We can set up a proportion: 5/scaled height = 10/6. To solve for the scaled height, we cross-multiply and get scaled height = (5 * 6)/10 = 3 cm.
Therefore, statement A is true.
B. If the original recipe uses five medium eggs, he should use three medium eggs.
To scale down the number of eggs, we need to find the ratio of the original cake volume to the scaled cake volume. Since we are scaling down from a 10 cm square to a 6 cm square, the ratio of the original volume to the scaled volume is (10/6)^2.

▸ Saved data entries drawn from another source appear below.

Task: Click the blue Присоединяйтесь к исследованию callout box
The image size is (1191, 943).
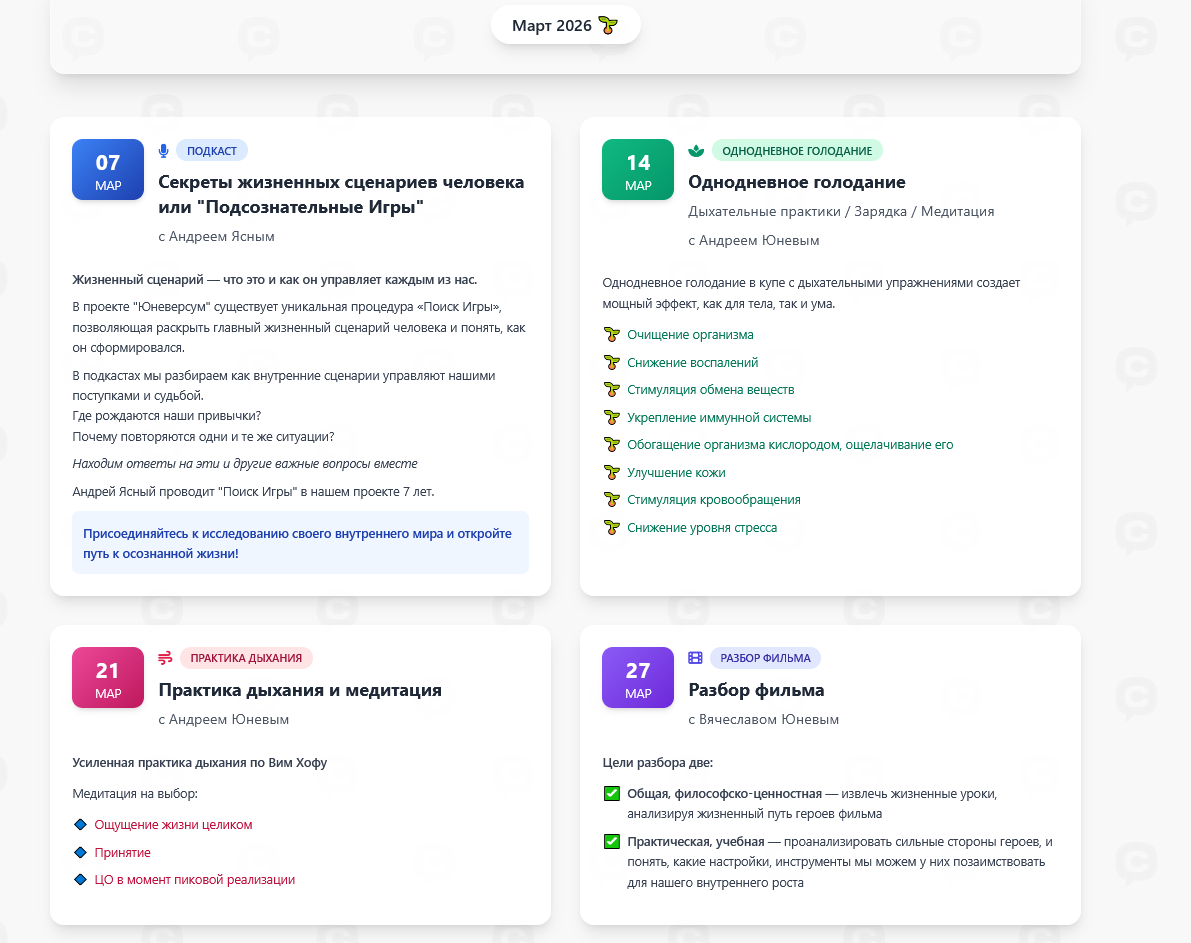Action: coord(300,543)
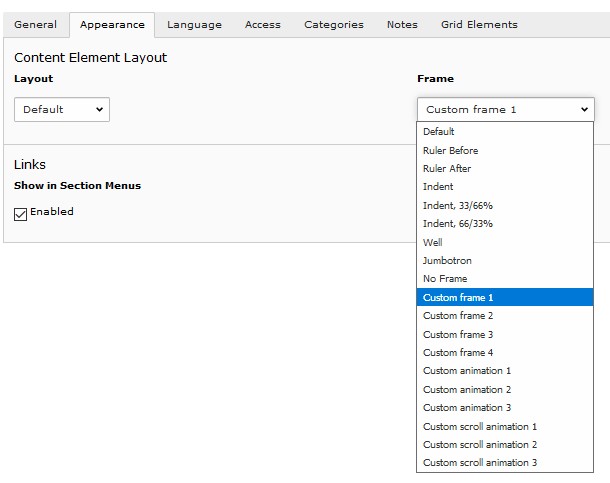Viewport: 610px width, 483px height.
Task: Select Indent, 33/66% frame option
Action: [x=457, y=206]
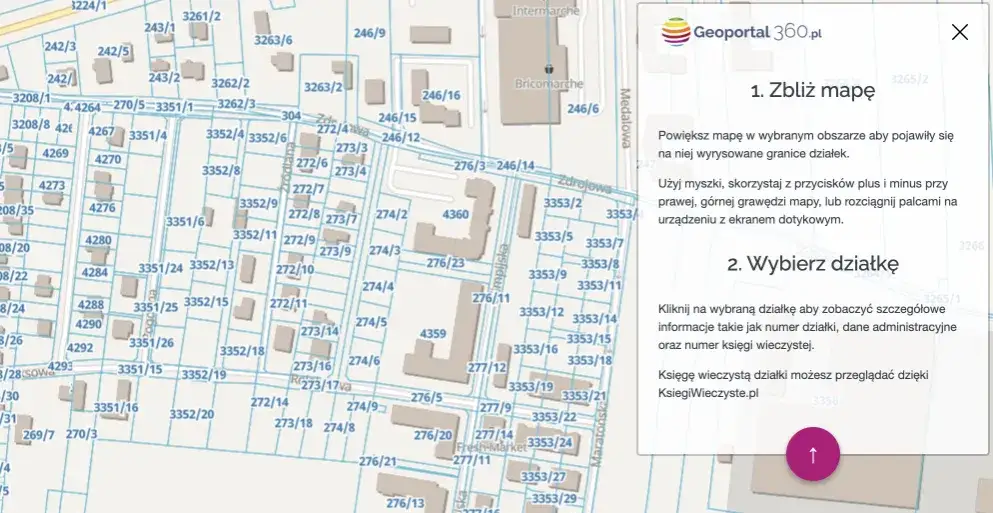Image resolution: width=993 pixels, height=513 pixels.
Task: Choose parcel 246/16 near Bricomarche
Action: point(441,96)
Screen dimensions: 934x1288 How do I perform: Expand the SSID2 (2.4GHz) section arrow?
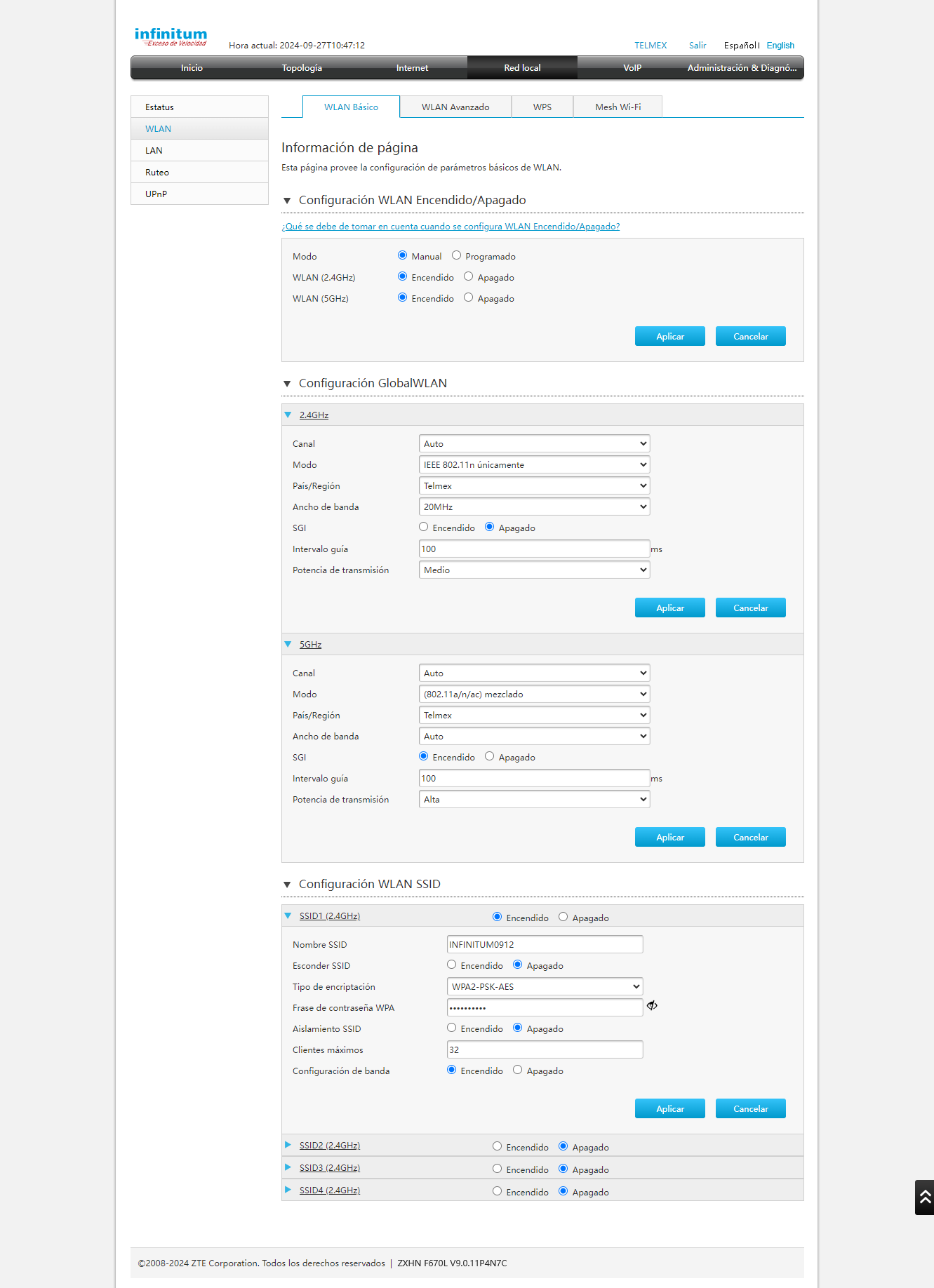click(x=288, y=1145)

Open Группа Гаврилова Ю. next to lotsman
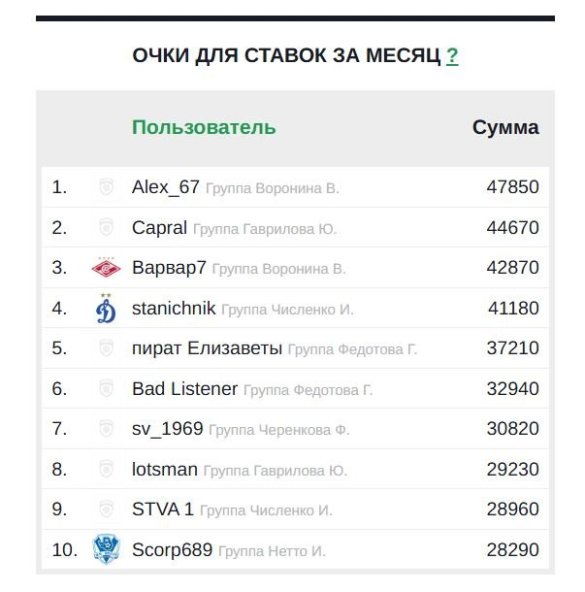click(275, 471)
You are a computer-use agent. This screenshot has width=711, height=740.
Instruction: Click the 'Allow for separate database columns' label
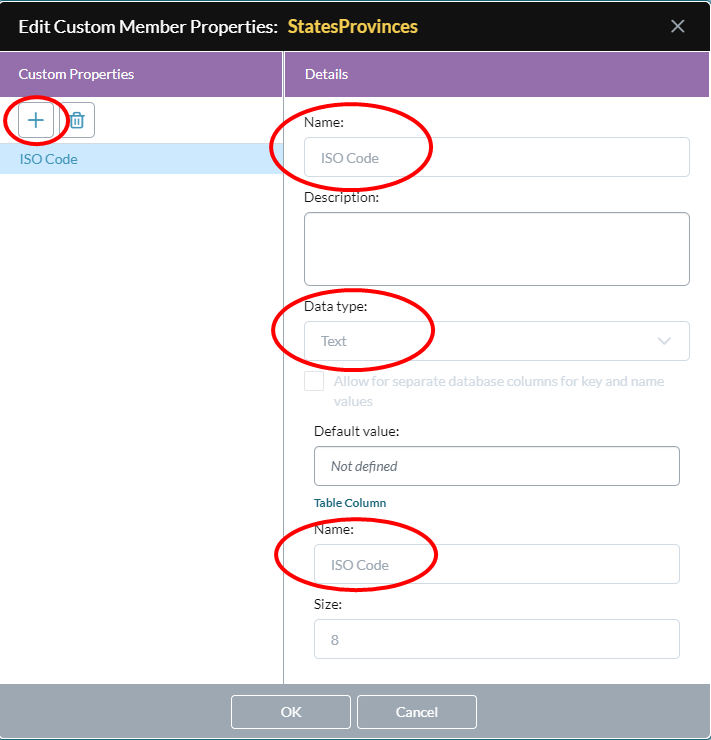point(499,391)
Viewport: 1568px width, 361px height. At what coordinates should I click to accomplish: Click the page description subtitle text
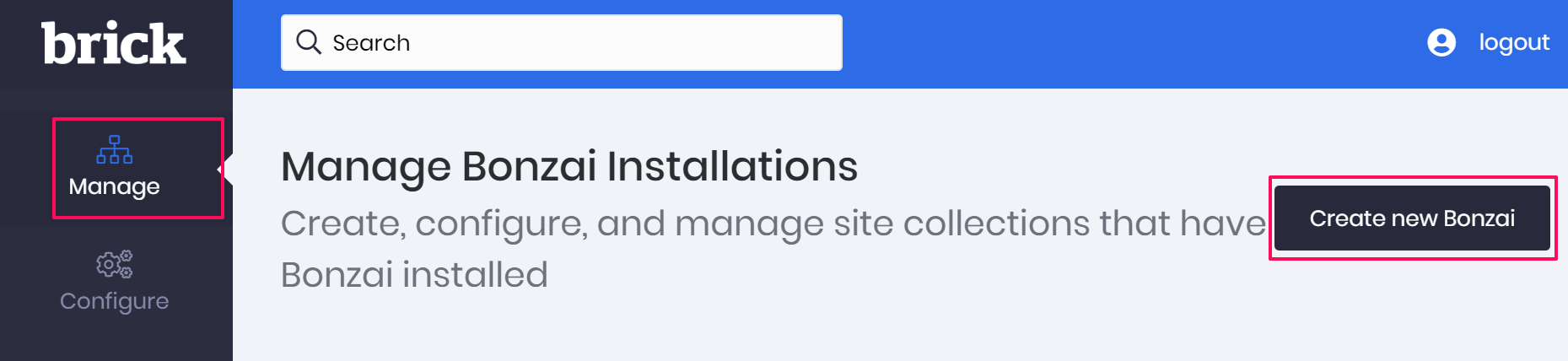tap(773, 249)
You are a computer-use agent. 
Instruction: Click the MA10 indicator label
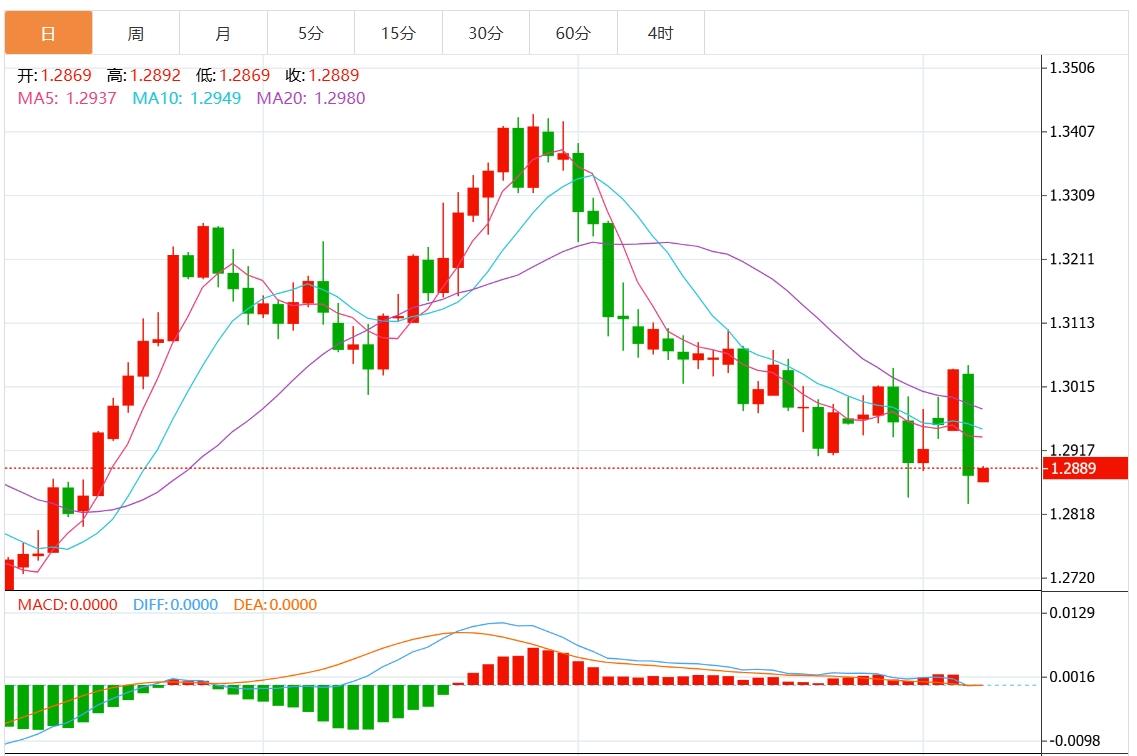187,98

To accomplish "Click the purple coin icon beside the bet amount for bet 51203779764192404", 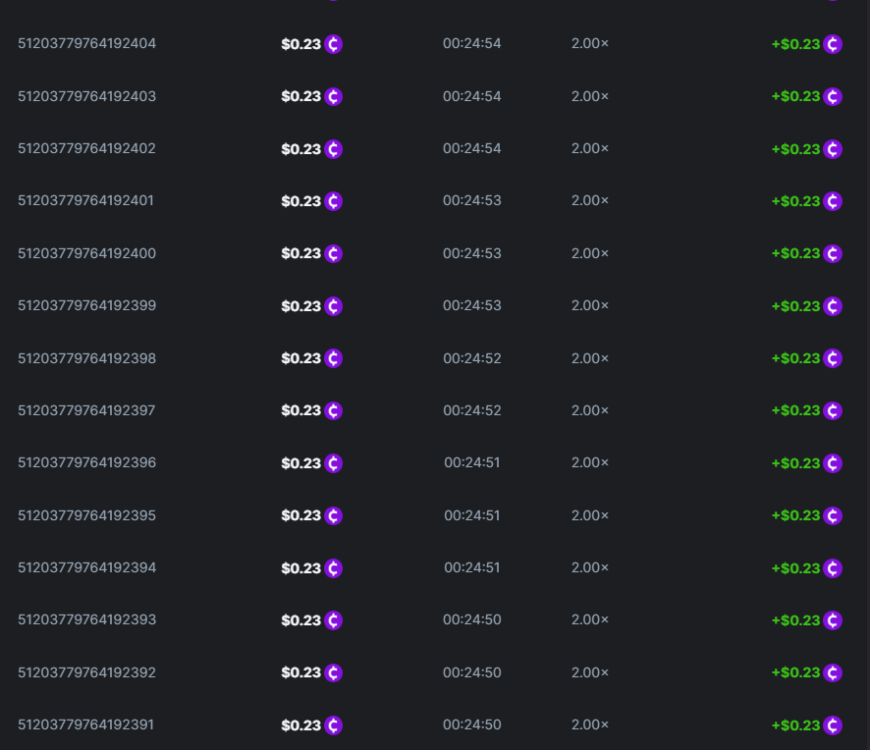I will point(333,44).
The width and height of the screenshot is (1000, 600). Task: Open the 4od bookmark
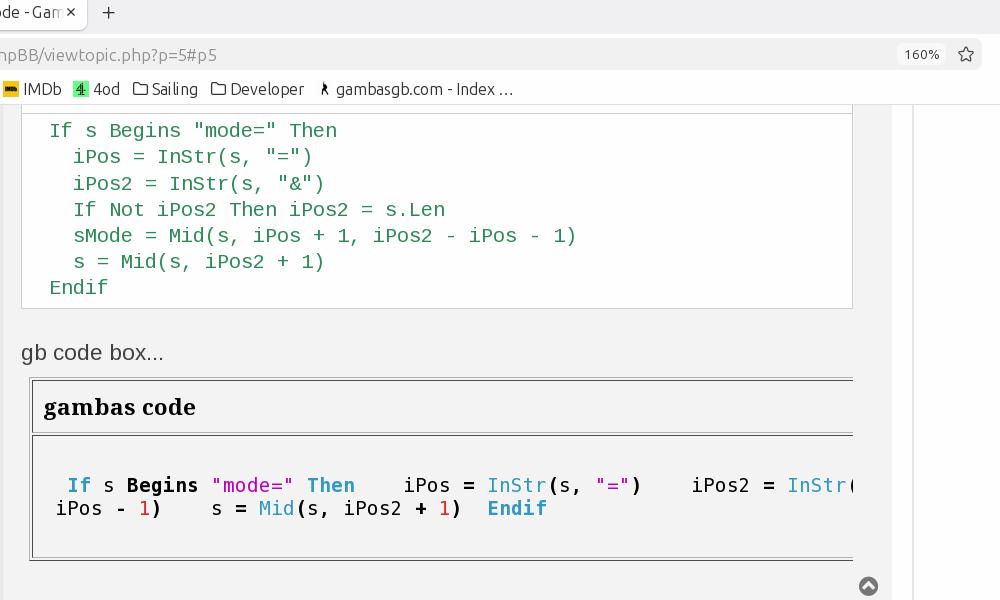pyautogui.click(x=97, y=89)
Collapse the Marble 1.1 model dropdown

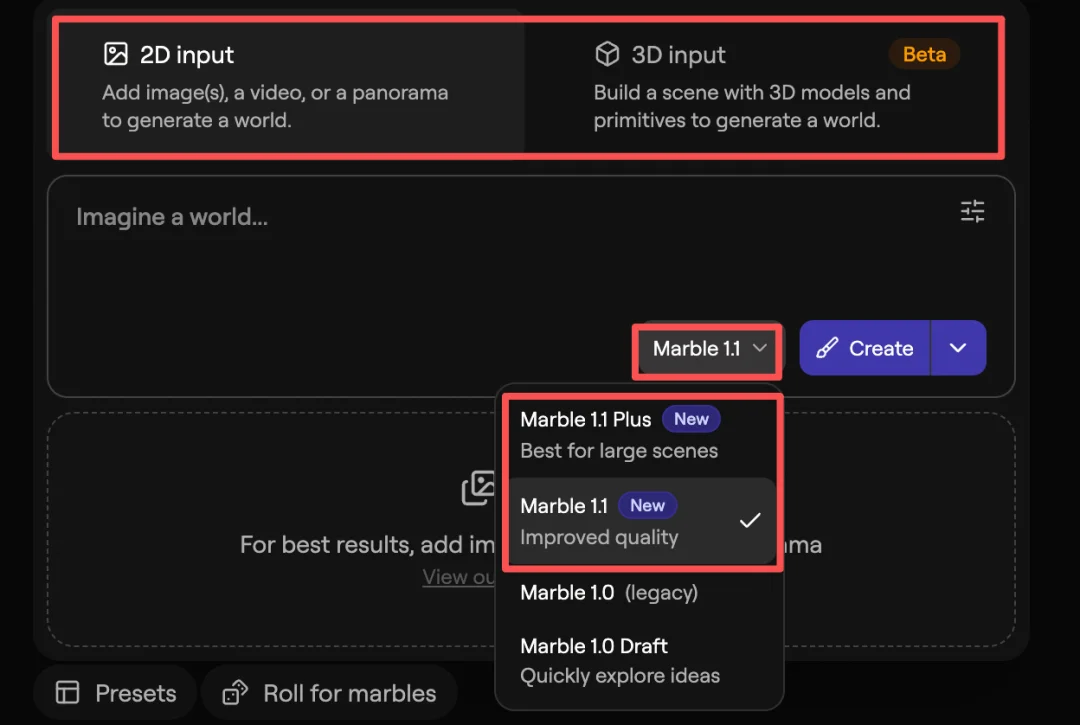pyautogui.click(x=709, y=349)
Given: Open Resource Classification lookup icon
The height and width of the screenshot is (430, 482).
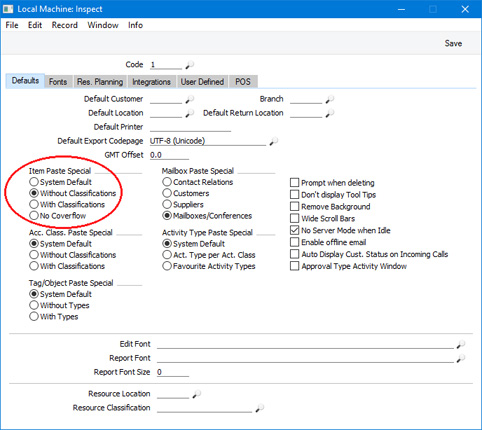Looking at the screenshot, I should point(260,408).
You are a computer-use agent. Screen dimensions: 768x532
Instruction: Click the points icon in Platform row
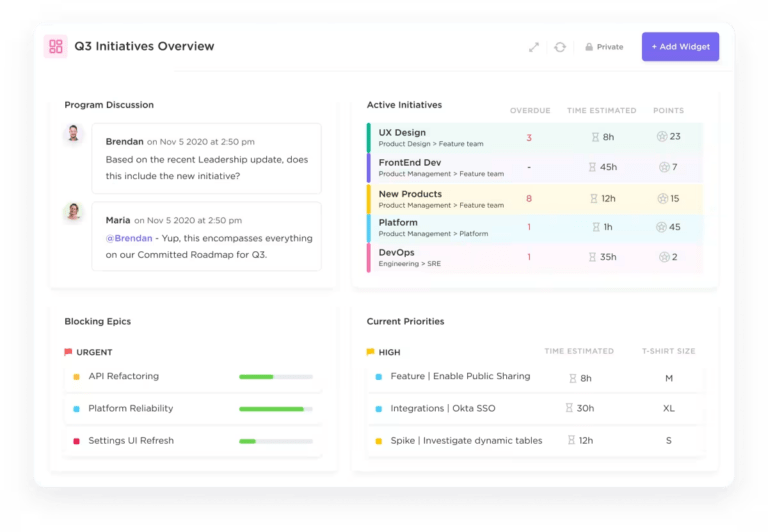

We can set up a proportion: (5 eggs)/scaled eggs = (10/6)^2. Simplifying, we have (5 eggs)/scaled eggs = 100/36. To solve for scaled eggs, we cross-multiply and get scaled eggs = (36 * 5)/100 = 1.8 eggs.
Since we can't have a fraction of an egg, Kat would need to round this down to 1 medium egg.
Therefore, statement B is false.
C. If the original recipe uses five medium eggs, he should use one medium egg.
Following the same explanation as statement B, we determined that Kat should use approximately 1.8 medium eggs, which would be rounded down to 1 egg.
Therefore, statement C is true.
D. The area to be iced on top of the scaled-down cake will be about a third of that of the original cake.
To find the ratio of the area to be iced on the scaled-down cake to the area of the original cake, we need to find the ratio of their corresponding sides. Since we are scaling down from a 10 cm square to a 6 cm square, the ratio of the area to be iced on the scaled-down cake to the area of the original cake is (6/10)^2.
Simplifying this, we have (area to be iced on scaled-down cake)/area of original cake = (6/10)^2. (6/10)^2 is equal to 0.36, which is approximately one-third.
Therefore, statement D is true.
E. The area to be iced on top of the scaled-down cake will be about a fifth of that of the original cake.
Following the same explanation as statement D, we determined that the ratio is approximately one-third, not one-fifth.
Therefore, statement E is false.
F. The area to be iced on top of the scaled-down cake will be about 60% of that of the original cake.
Following the same explanation as statement D, we determined that the ratio is approximately one-third, not 60%.
Therefore, statement F is false.
Based on these explanations, the correct statements are A, C, and D.